## Your task
The answer is the exact text of every line from the one that contains "Open Recent sessions panel" to the final line of the entries below, with pictures left out.
==*==
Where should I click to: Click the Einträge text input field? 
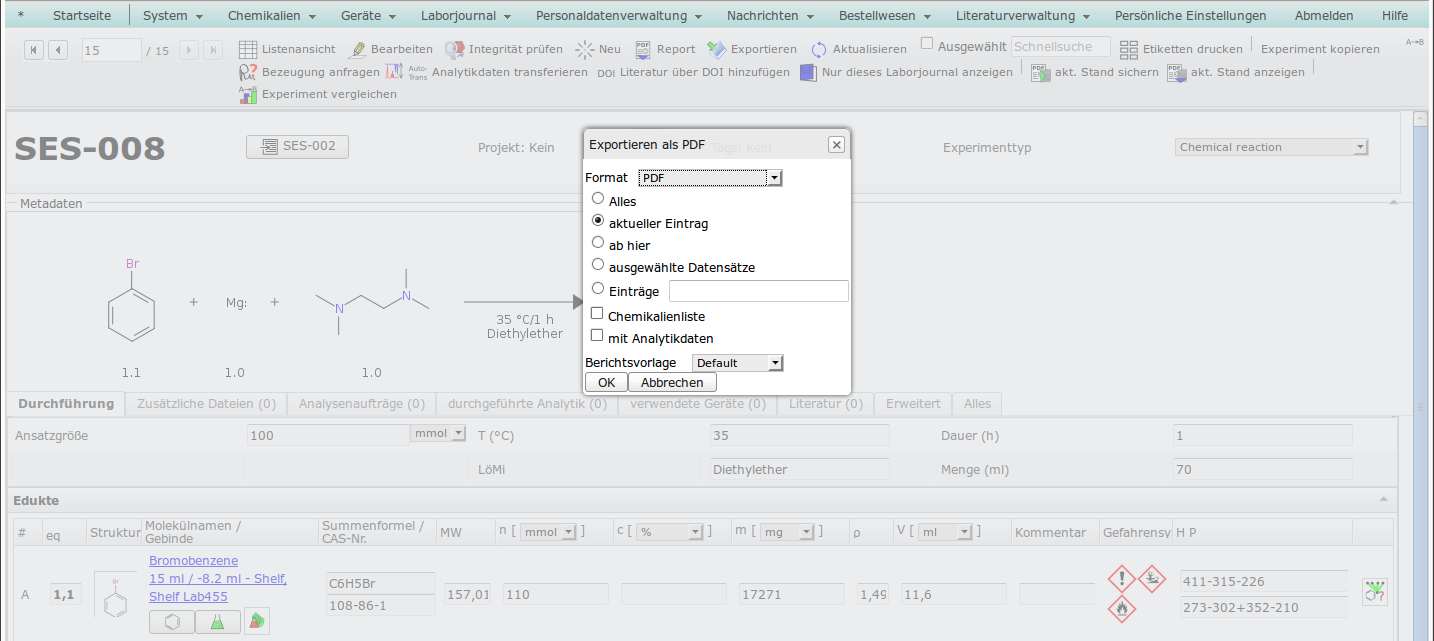[x=758, y=291]
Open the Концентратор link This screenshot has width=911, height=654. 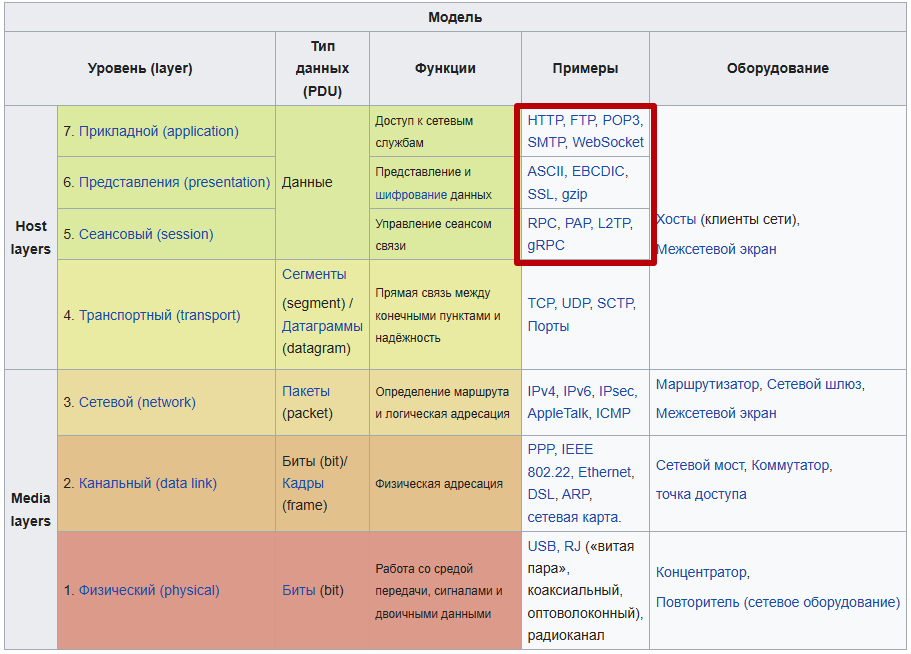tap(701, 572)
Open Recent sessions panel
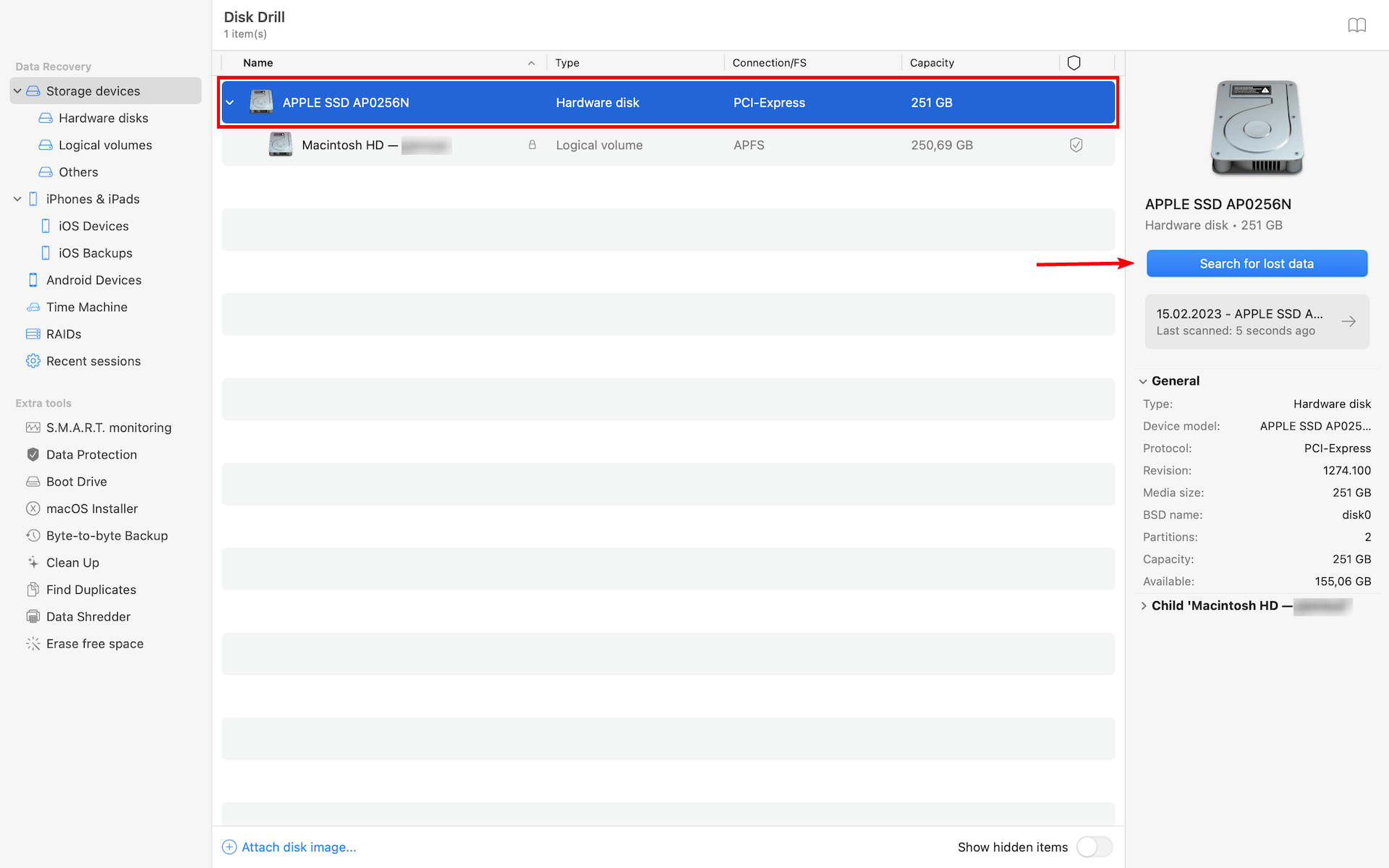Viewport: 1389px width, 868px height. pos(94,361)
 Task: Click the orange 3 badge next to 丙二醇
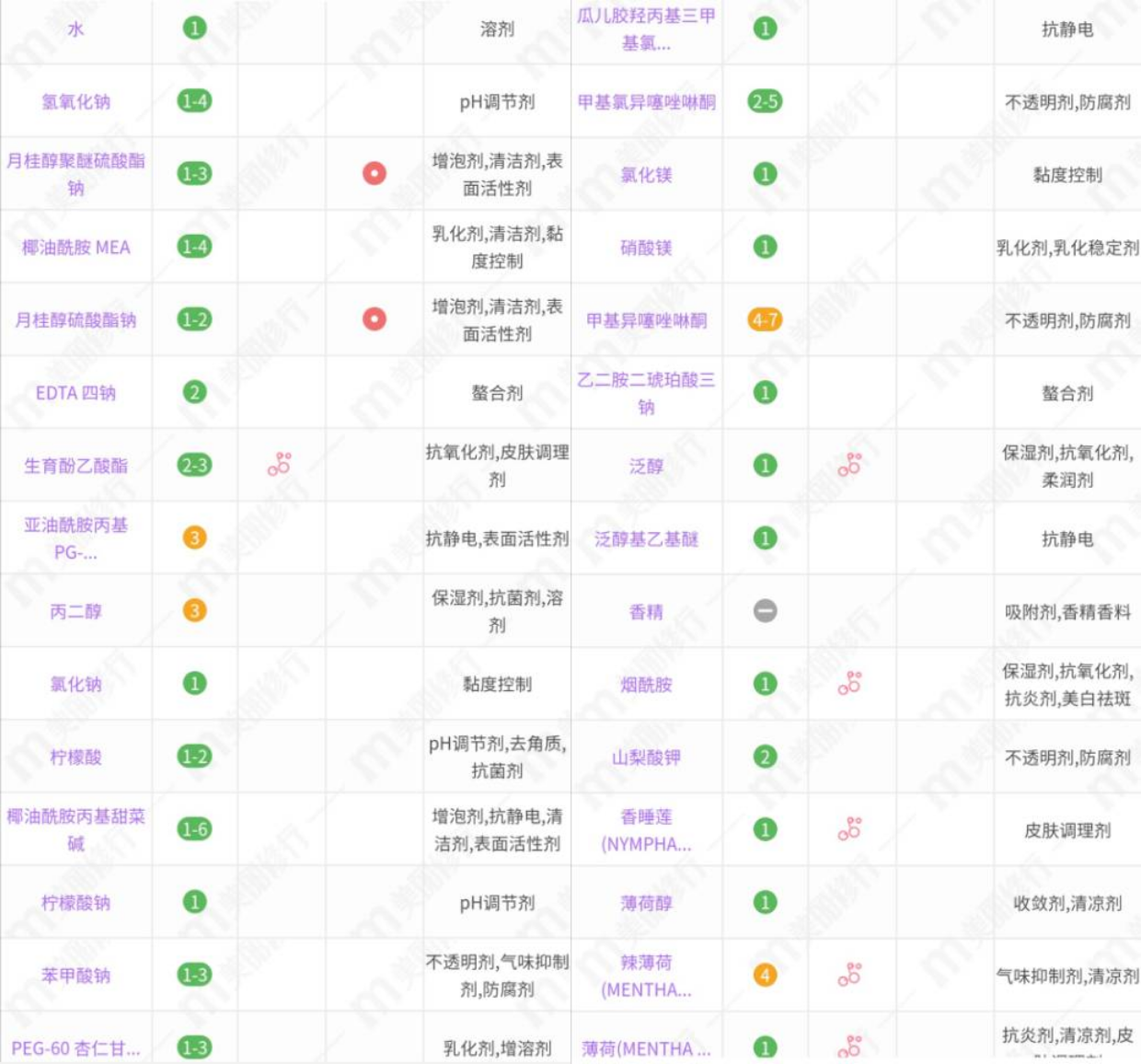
==*==
## Final answer
Open Recent sessions panel
Viewport: 1389px width, 868px height. pos(94,361)
 Task: Click the orange 3 badge next to 丙二醇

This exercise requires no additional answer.